Fibromyalgia, a chronic condition of widespread pain,
stiffness, and fatigue, has proven unresponsive to drugs, the
use of which is based on the 'serotonin-deficiency
hypothesis'. An alternative hypothesis-failed transcription
regulation by thyroid hormone-can explain the serotonin
deficiency and other objective findings and symptoms of
euthyroid fibromyalgia. Virtually every feature of
fibromyalgia corresponds to signs or symptoms associated with
failed transcription regulation by thyroid hormone.
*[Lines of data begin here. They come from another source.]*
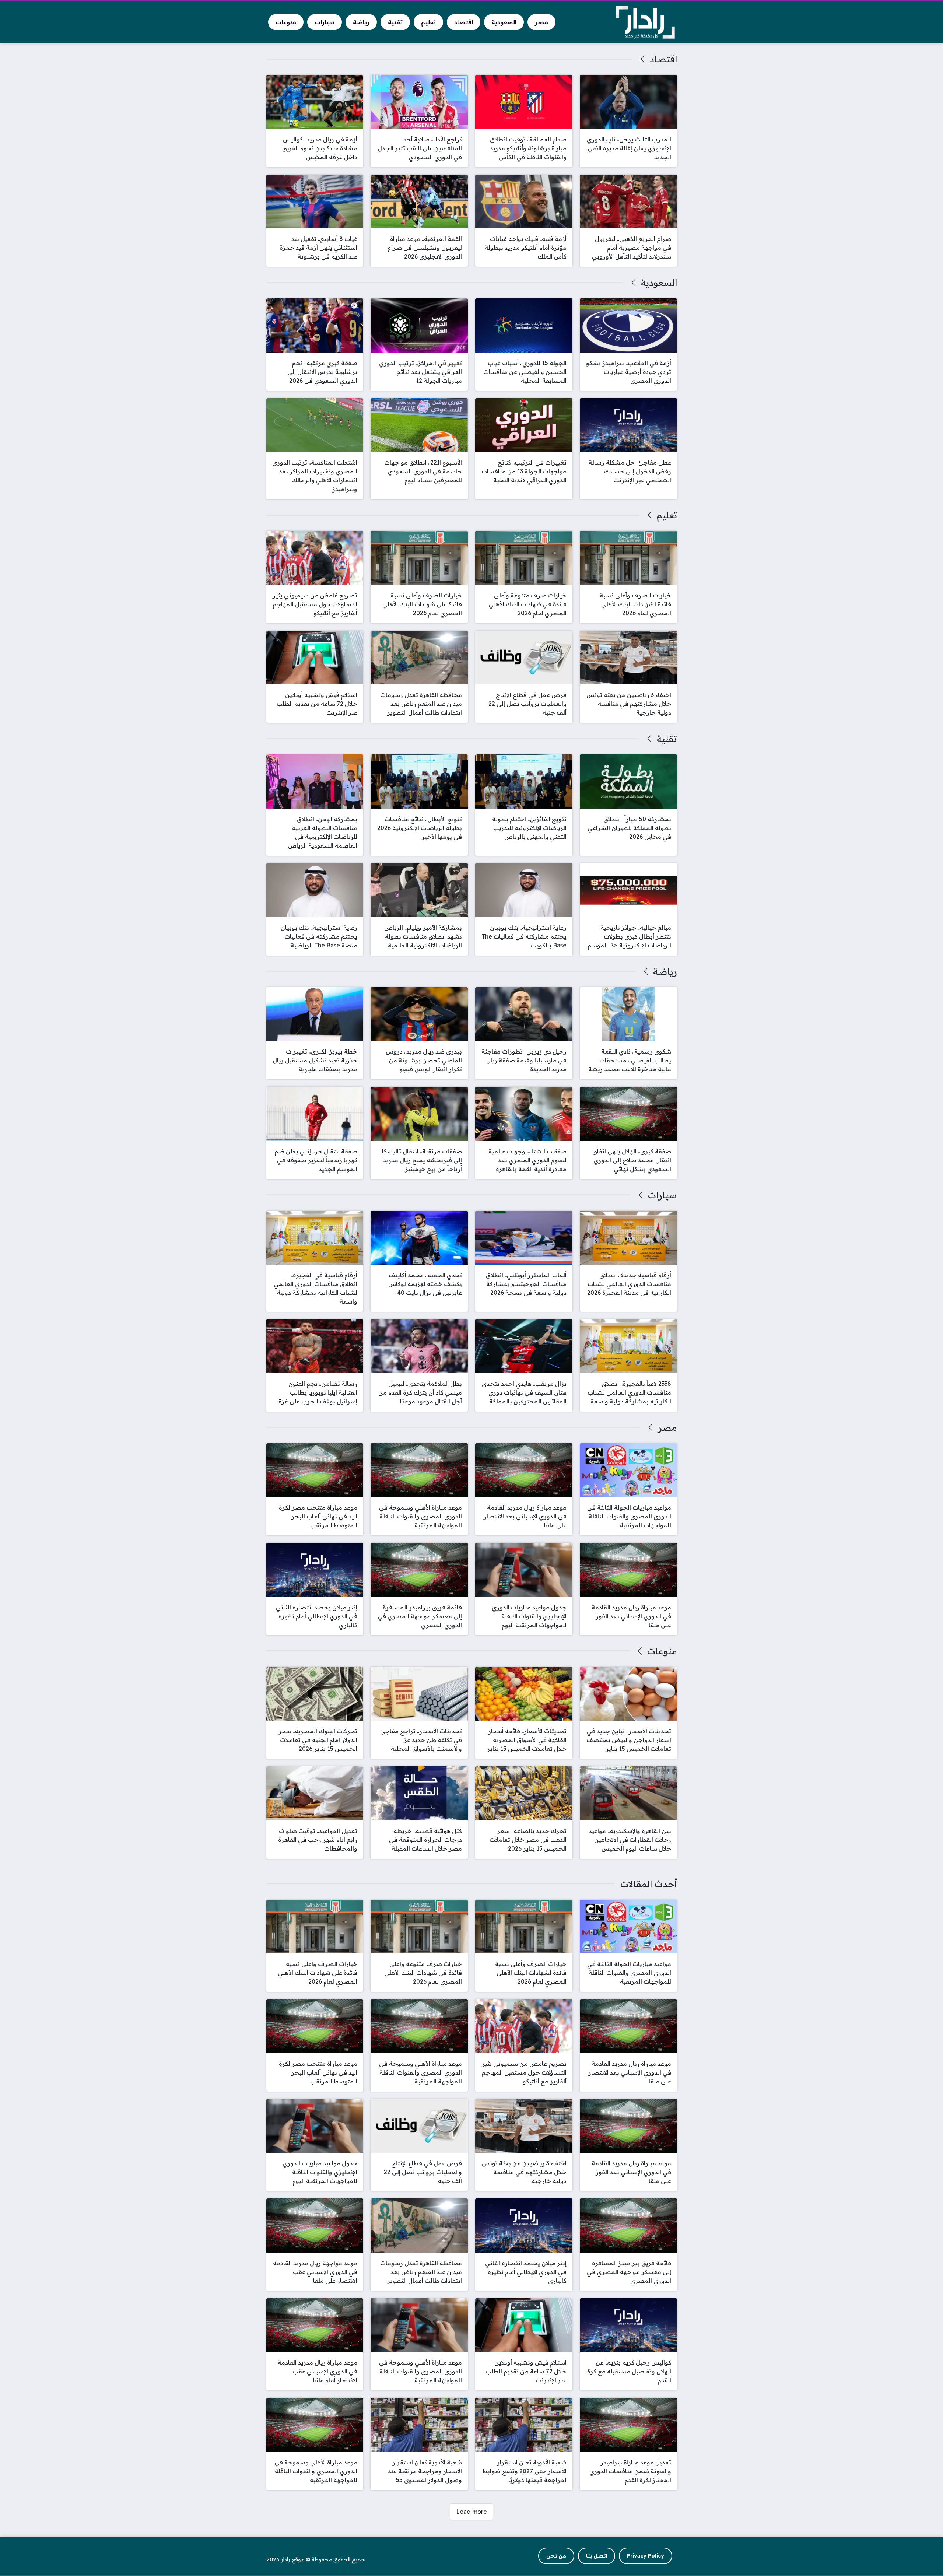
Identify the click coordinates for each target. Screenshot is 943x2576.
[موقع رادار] (645, 22)
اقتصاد (663, 58)
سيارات (662, 1195)
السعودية (659, 282)
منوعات (662, 1651)
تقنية (667, 738)
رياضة (665, 971)
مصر (667, 1427)
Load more (471, 2511)
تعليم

In hypothyroid fibromyalgia, failed transcription regulation
would result from thyroid-hormone deficiency. In euthyroid
fibromyalgia, failed transcription regulation may result from
low-affinity thyroid hormone receptors coded by a mutated
c-erbA beta 1 gene, yielding partial peripheral resistance to
thyroid hormone. The hypothesis of this paper is that, in
euthyroid fibromyalgia, a mutant c-erbA beta 1 gene (or
alternately, the c-erbA alpha 1 gene) results in low-affinity
thyroid-hormone receptors that prevent normal thyroid hormone
regulation of transcription.
As in hypothyroidism, this would cause a shift toward
alpha-adrenergic dominance and increases in both cyclic
adenosine 3'-5'-phosphate phosphodiesterase and inhibitory
Gi proteins. The result would be tissue-specific hypothyroid-like
symptoms despite normal circulating thyroid-hormone levels.